The Gregory brothers, Ferman, Vereb, County Commissioner Bruce L. Castor Jr., and retired Judge Paul W. Tressler (who presided over Robb's trial), and others immediately mounted a campaign to have the board reverse itself - and allow the Gregory brothers to make that case in-person to board members.

The board said the state parole code did not give victims' relatives the right to have face-to-face meetings with board members.

Eventually, the day before the board rescinded its decision to parole Robb, the brothers met with Michael Potteiger, chairman of the state Board of Probation and Parole. Potteiger and Pennsylvania Attorney General Kathleen Kane are expected to be at the news conference Verab is holding Wednesday in Norristown.

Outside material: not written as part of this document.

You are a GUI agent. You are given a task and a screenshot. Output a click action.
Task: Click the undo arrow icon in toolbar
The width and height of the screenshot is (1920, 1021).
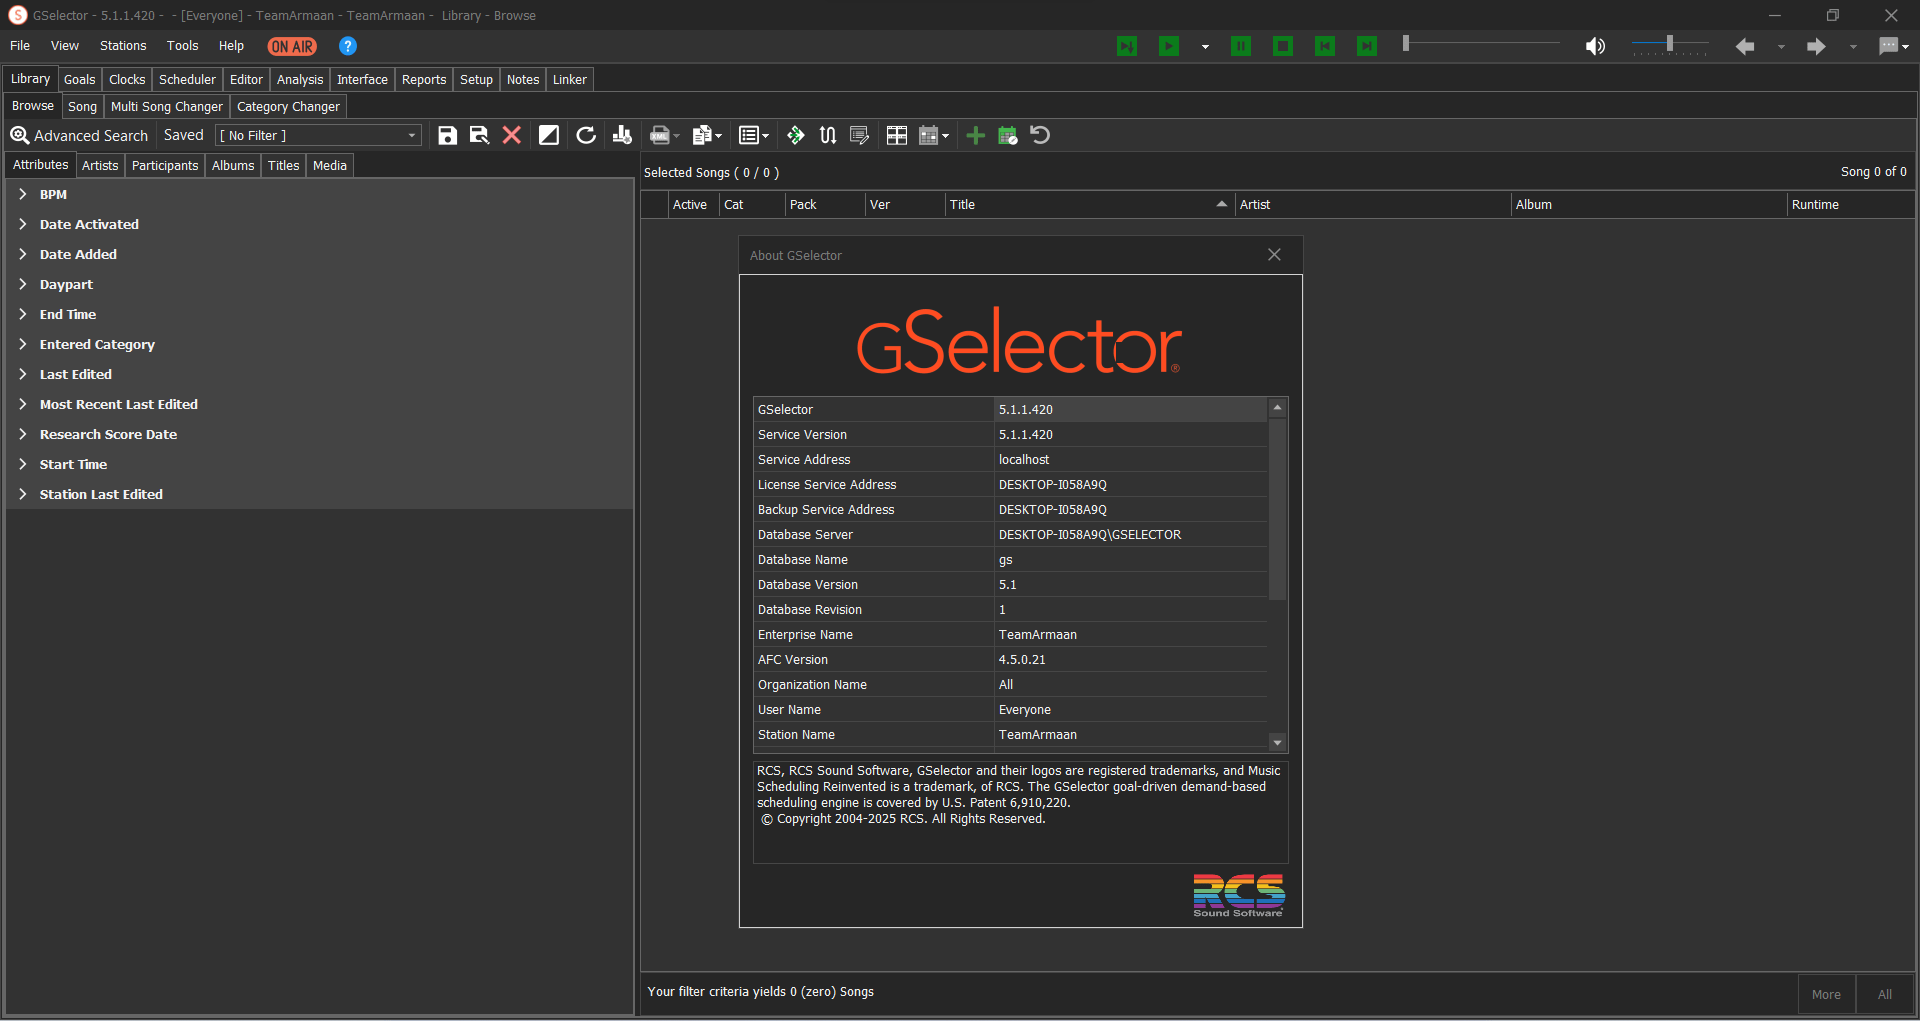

Under the legislation, which Verab said he would introduce Wednesday morning, would change language in the Pennsylvania Crime Victims Act to require that victims or their representatives are entitled to talk to parole board members before decisions are made, or to communicate their concerns via other channels.

Robb pleaded guilty to manslaughter in 2007 to killing his wife as she wrapped Christmas gifts in their Upper Merion home. He told a court at his 2008 sentencing, that he had "lost it" when he and his wife, who had asked for a divorce, fought over her holiday plans.

Ellen's family said Robb was not remorseful and remained a threat to his daughter and others. They were disappointed that the law afforded criminals the right to make their case in-person to parole board members, but family members could not.

Art Gregory, who lives in Haddonfield, was pleased to hear about the legislation.

"It just didn't seem the right process and procedure," he said Tuesday. "It seemed that the perpetrator really had more access to plead their side of the story vs. the lasting effects of their crime."